Figure 1: Canada Overnight Rate, forexfactory.com
The Overnight Rate in Canada discusses information regarding the determined interest rate value set by the BoC, spanning the period from October 26, 2022 to April 12, 2023 (Figure 1).
The data shows that after a period of raising rates, on both March 8, 2023 and April 12, 2023, the interest rate was maintained at 4.50% (Figure 1).
Now, let’s take a look into how these interest rate decisions have influenced the USD/CAD currency pair.
Figure 2: USD/CAD currency pair % change in price, 1H Time frame, investing.com
The USD/CAD currency pair percentage change in price provides insights into the 1-hour time frame movements following the announcement of Canada’s Overnight Rate (Figure 2).
It is observed that on both October 26, 2022 and December 7, 2022, when the interest rates were increased (Figure 1), there was a decline in the percentage change of the USD/CAD pair (Figure 2).
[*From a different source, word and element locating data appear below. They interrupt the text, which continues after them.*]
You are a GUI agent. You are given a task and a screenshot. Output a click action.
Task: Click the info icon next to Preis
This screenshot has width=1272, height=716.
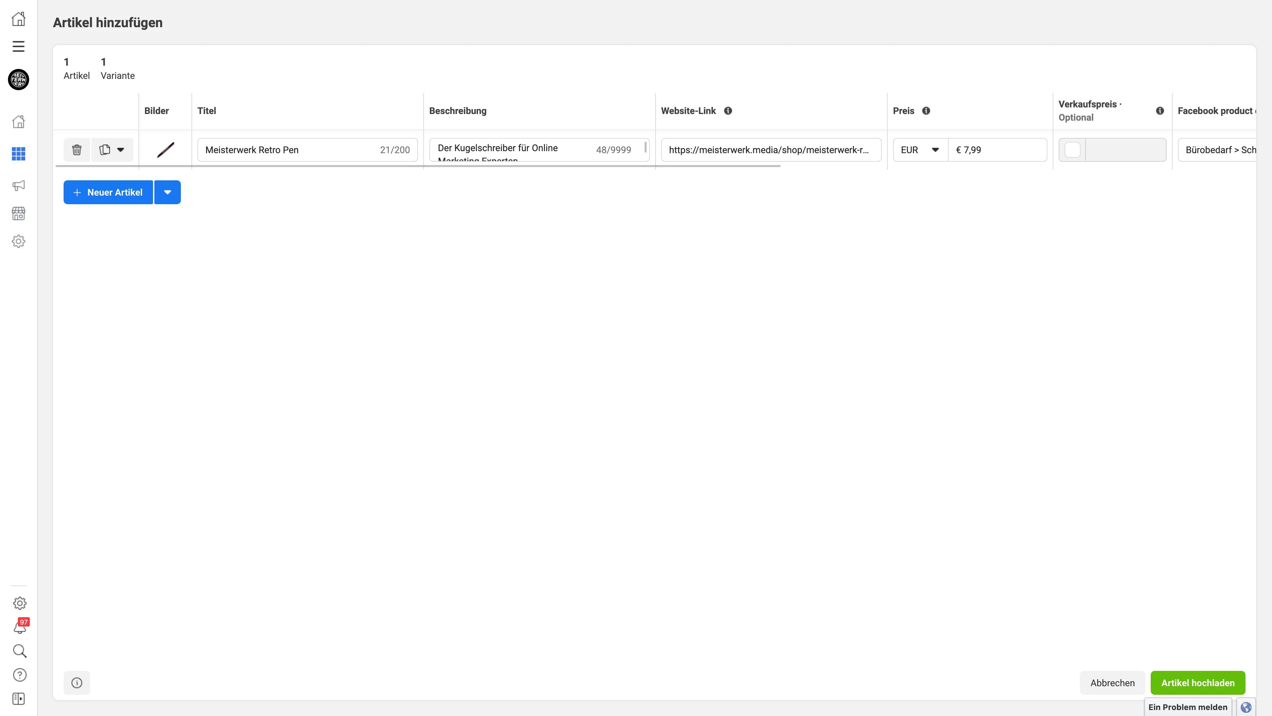pyautogui.click(x=926, y=111)
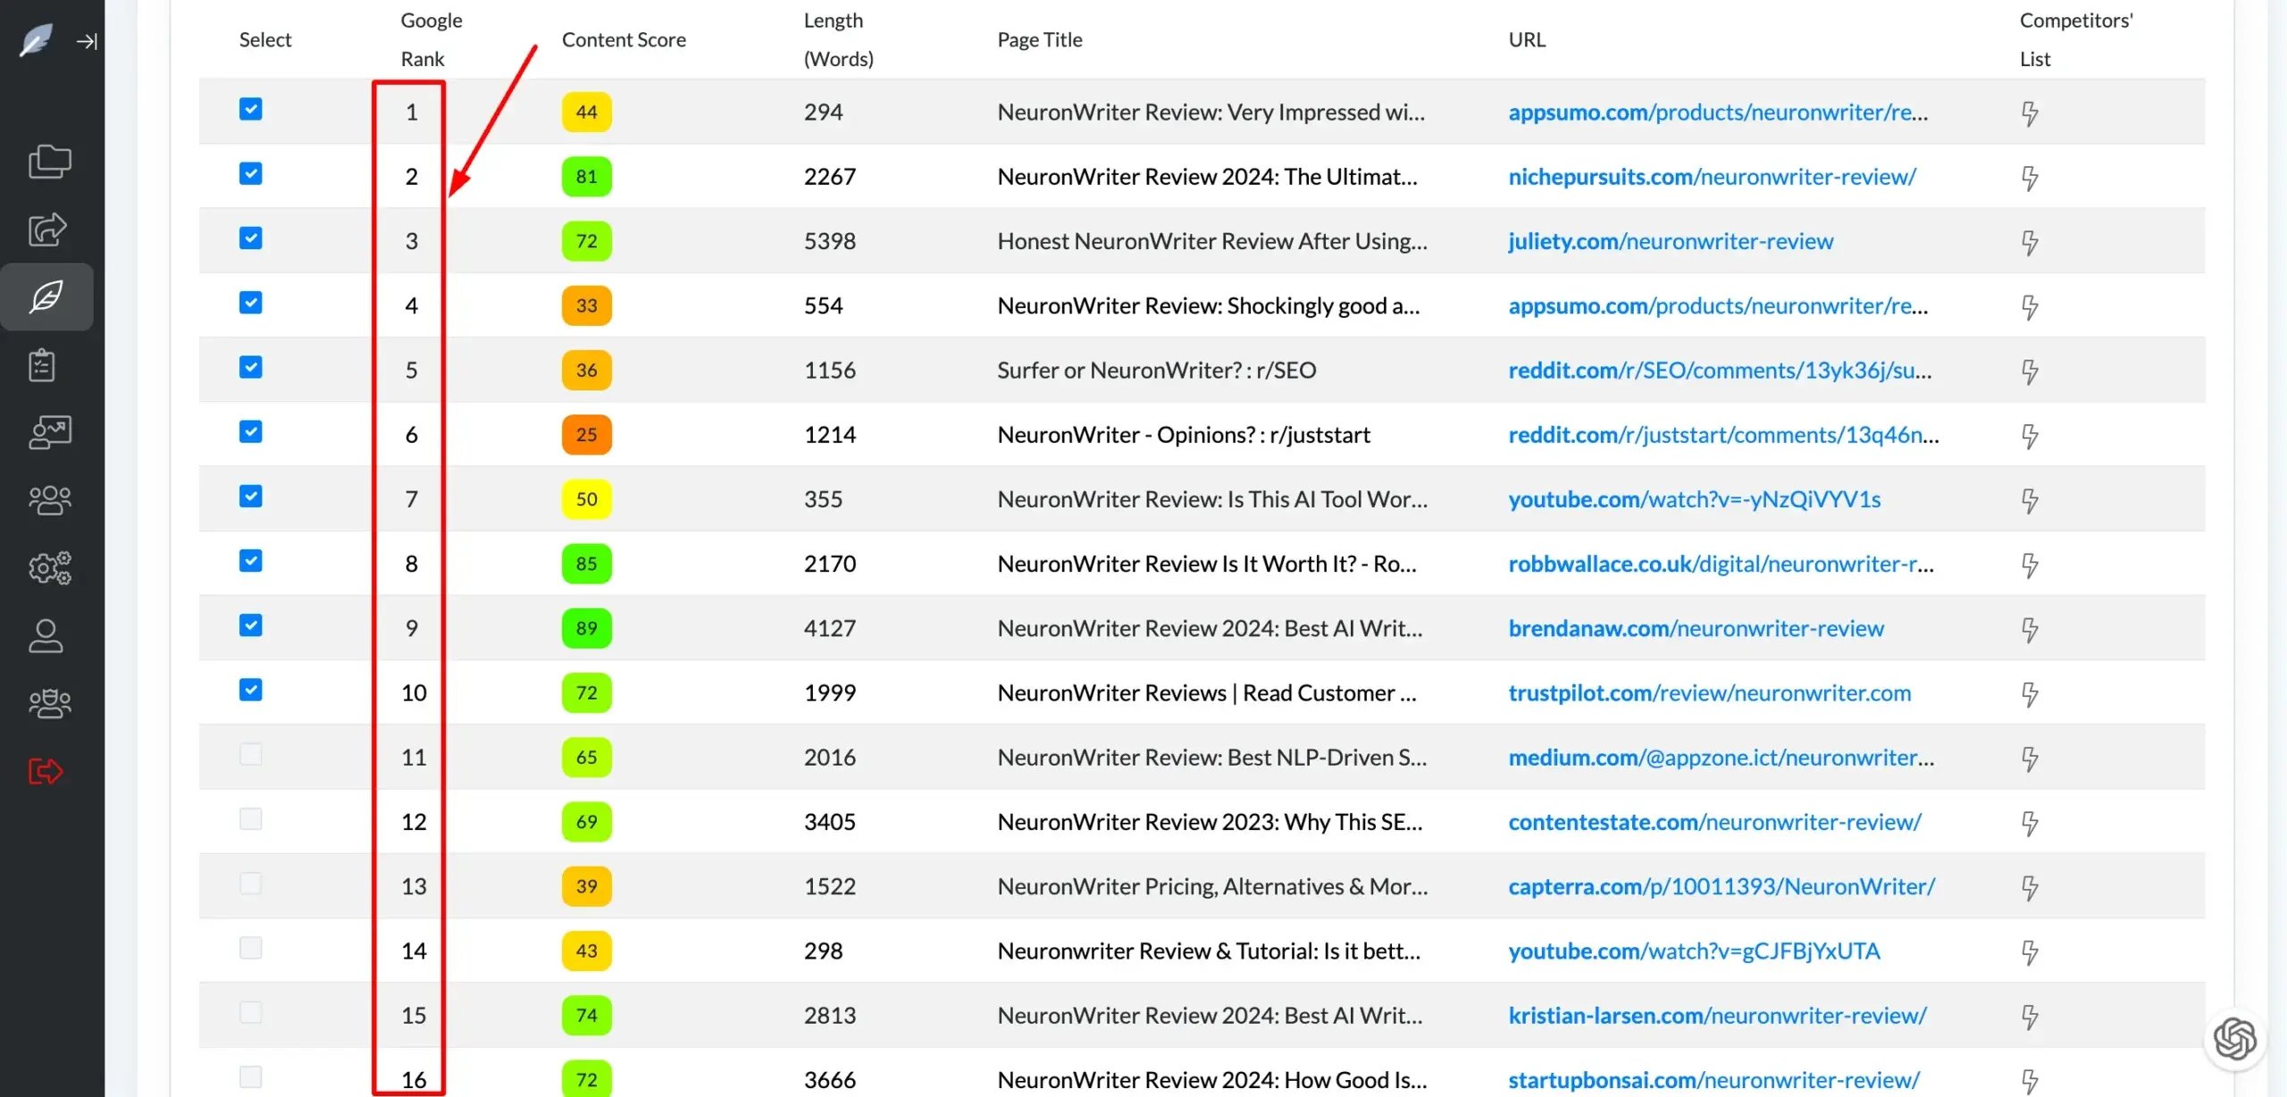
Task: Open the projects folder icon in sidebar
Action: [x=49, y=162]
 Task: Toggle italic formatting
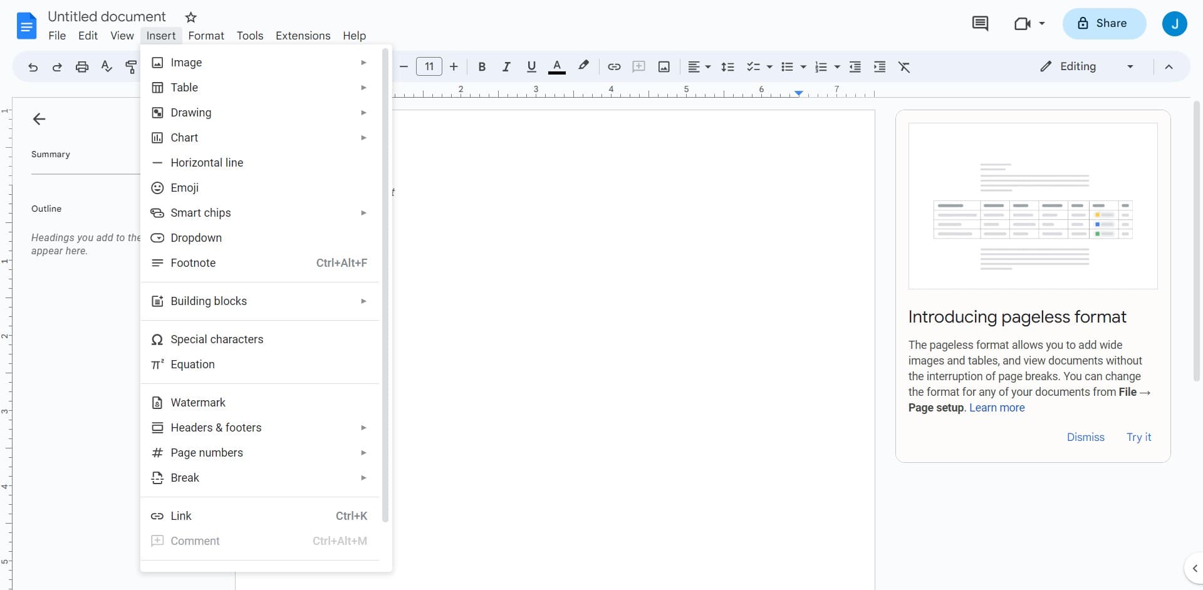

This suggests that the Canadian dollar has gained more value compared to the U.S. Dollar, causing the pair to decrease.
However, on January 25, 2023, despite the 25 basis points increase in interest rates (Figure 1), the USD/CAD currency pair witnessed an increase (Figure 2). This explains that the U.S. Dollar managed to gain more value compared to the Canadian Dollar during that period.
From January 25, 2023 to March 8, 2023, the interest rate was maintained at a rate of 4.50% (Figure 1), causing the USD/CAD pair to rise (Figure 2). The upward movement in the currency pair was due to the Canadian Dollar falling in value, which was influenced by the BoC’s decision to maintain the interest rate and lower-than-expected inflation figures.
While on the other hand, from March 8, 2023 to April 12, 2023, interest rates were also maintained at a rate of 4.50% (Figure 1) but the USD/CAD pair witnessed a drop (Figure 2). This can be attributed to 2 factors. Firstly, the U.S. Dollar Index (DXY) was under bearish pressure, with the Fed signaling a potential interest rate pause. Secondly, inflation came in higher than expected in Canada during this period.
Given that the BoC is anticipated to pause the interest rate at 4.50% and upcoming inflation figures tend to come in higher than expected, will the Canadian Dollar follow its historical momentum and decline in value?